The county coroner determined the cause of death was homicide, although that designation does not mean it was a crime. District Attorney George Brauchler chose not to file criminal charges against the officers involved, and the sheriff’s department and Sheridan police did not discipline anyone for their roles in the death, saying their actions fell within department policies.

 

But Rotzin’s mother and wife, the plaintiffs in the lawsuit, blame the two departments. The women are accusing law enforcement of excessive force, a Fourth Amendment violation, and other rights violations. The lawsuit asks for an unspecified amount of damages.

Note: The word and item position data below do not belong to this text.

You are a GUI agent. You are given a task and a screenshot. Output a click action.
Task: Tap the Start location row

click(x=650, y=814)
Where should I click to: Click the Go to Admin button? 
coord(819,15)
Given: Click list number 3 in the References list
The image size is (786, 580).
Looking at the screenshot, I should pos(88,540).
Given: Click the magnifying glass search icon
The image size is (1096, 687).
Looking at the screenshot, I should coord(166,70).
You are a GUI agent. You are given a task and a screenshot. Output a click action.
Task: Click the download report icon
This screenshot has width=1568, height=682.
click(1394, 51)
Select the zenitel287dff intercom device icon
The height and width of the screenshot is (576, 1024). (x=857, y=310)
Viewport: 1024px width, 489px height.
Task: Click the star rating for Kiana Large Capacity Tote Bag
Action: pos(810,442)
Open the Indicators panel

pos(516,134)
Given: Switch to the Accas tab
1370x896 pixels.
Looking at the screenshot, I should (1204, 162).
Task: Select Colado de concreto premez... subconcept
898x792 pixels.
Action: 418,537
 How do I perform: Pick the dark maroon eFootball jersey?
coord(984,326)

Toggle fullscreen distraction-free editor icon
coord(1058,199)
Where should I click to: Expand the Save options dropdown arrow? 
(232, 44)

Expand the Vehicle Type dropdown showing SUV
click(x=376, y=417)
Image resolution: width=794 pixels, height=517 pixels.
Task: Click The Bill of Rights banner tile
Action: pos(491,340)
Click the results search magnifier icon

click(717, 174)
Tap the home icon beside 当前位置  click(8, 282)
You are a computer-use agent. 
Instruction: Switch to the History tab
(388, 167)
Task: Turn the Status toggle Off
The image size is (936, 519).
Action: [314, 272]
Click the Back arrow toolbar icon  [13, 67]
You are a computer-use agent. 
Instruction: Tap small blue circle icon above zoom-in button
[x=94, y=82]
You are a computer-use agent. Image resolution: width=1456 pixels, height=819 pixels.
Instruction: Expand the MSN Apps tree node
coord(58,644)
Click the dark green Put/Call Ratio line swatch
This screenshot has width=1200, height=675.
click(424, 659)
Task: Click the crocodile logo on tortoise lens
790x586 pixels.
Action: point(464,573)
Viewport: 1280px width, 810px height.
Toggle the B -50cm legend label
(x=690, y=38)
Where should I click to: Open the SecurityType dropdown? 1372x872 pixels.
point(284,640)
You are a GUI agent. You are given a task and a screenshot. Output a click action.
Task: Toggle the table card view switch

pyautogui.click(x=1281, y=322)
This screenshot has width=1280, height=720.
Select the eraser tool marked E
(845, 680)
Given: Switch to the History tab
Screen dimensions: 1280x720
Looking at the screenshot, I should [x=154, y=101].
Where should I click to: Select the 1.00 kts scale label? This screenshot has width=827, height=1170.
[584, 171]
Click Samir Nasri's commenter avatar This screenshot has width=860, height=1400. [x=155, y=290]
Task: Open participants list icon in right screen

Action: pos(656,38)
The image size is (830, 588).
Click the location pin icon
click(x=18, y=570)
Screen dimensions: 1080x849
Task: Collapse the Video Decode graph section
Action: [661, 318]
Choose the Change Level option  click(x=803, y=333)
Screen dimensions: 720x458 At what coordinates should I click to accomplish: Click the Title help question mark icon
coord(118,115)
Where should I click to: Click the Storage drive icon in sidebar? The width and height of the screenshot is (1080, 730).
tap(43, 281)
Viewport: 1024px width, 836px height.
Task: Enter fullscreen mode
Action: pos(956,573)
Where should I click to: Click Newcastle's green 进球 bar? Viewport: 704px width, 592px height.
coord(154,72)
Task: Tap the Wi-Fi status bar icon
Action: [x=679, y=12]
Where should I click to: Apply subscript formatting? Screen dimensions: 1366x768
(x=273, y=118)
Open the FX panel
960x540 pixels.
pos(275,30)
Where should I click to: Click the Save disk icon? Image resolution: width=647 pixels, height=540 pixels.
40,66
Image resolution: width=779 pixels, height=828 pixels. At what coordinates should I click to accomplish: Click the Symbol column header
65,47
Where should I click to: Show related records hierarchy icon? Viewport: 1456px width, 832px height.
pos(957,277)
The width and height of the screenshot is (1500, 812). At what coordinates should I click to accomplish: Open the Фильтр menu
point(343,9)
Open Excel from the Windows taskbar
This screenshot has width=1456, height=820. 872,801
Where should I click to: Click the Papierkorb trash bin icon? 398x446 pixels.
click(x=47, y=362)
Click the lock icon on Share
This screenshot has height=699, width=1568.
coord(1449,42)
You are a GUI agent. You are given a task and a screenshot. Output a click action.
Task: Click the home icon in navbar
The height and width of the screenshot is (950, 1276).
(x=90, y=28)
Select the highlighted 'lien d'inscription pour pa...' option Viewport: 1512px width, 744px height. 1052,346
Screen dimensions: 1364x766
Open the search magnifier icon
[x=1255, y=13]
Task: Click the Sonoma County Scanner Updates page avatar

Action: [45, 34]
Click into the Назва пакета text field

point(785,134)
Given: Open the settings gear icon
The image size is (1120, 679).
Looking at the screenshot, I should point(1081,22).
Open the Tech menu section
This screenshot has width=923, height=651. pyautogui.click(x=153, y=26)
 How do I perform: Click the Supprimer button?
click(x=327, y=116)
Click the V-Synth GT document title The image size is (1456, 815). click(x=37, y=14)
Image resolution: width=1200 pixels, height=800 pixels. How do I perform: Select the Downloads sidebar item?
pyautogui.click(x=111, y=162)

Arapahoe County, the city of Sheridan and seven deputies and officers are named as defendants.

 

Rotzin, 33, was a patient at the Arapahoe Community Treatment Center when he suffered from an acute mental breakdown Nov. 20, 2014, the lawsuit says. He suffered from depression and addiction to drugs and alcohol.

 

Rotzin’s episode began with convulsions and a seizure, according to the lawsuit, and he walked into the treatment center’s day room and began hitting random people.

 

Staff members at the center called 911 and restrained Rotzin as they waited for police.

 

The first Arapahoe County deputy on scene, James Wightman, demanded that Rotzin stand. Once Rotzin stood, he began to wander away, but Wightman grabbed him by his shirt and slammed him into a wall, the lawsuit states.

 

Rotzin was in a daze and ignored Wightman’s warnings to keep his hands up and to face the wall. The lawsuit states Wightman deployed his Taser into Rotzin’s chest.

 

Rotzin fell. But when he again tried to stand, Wightman fired a second blast from the Taser. And while Rotzin was on the ground, the lawsuit says, Wightman administered a third shock from the Taser.

 

After the third shock, Sheridan police Officer Joe Thomas arrived and started holding Rotzin face down on the floor. Two more deputies arrived, including Deputy Matt Howerton, who delivered at least three knee strikes into Rotzin’s rib cage, the lawsuit said.

 

As Rotzin struggled with the officers, Thomas began hitting him in the left rib cage and neck, and the lawsuit says at least one officer struck Rotzin in the head with a baton.

 

Then two more Sheridan officers, Greg Miller and Jared Patterson, arrived and got on top of Rotzin.

 

Witnesses reported that Rotzin repeatedly yelled, “Grandma, I’m OK,” Grandma, help me,” and “I love Mom,” while he was being beaten and restrained, the lawsuit said.

 

When paramedics arrived and started loading Rotzin onto a stretcher, he spoke incoherently, saying the paramedics looked like pie, talked about their water boots and said he had spiders all over him, according to the lawsuit.

 

Still, Howerton and Sheridan Officer Bryan Valenzuela used their body weight to pin Rotzin on the stretcher. Rotzin went into cardiac arrest. Rotzin died four days later in the intensive care unit at Swedish Medical Center.

 

Julie Brooks, a spokeswoman for the sheriff’s department, said the county has not been served with the lawsuit. A commander with the Sheridan Police Department said he was not authorized to comment on lawsuits and would refer questions to the chief and city attorney.

 

The lawsuit, filed Friday by the Killmer, Lane and Newman firm in Denver, takes the two law enforcement agencies to task on how they train deputies and police officers.

 

For example, Taser International issued a bulletin 2009 advising law enforcement agencies that shooting its stun guns at a person’s chest carried a risk of cardiac problems. The Arapahoe County deputy shocked Rotzin three times in the chest.

 

Both agencies did not train officers to calm themselves in stressful situations, did not train officers on how to de-escalate volatile situations, and did not train them to respond to mentally ill detainees, the lawsuit said.

 

“Mr. Rotzin’s death at the hands of Arapahoe County law enforcement officers is a tragic example of the overwhelmingly common use of excessive force by law enforcement officers throughout Arapahoe County,” the lawsuit said.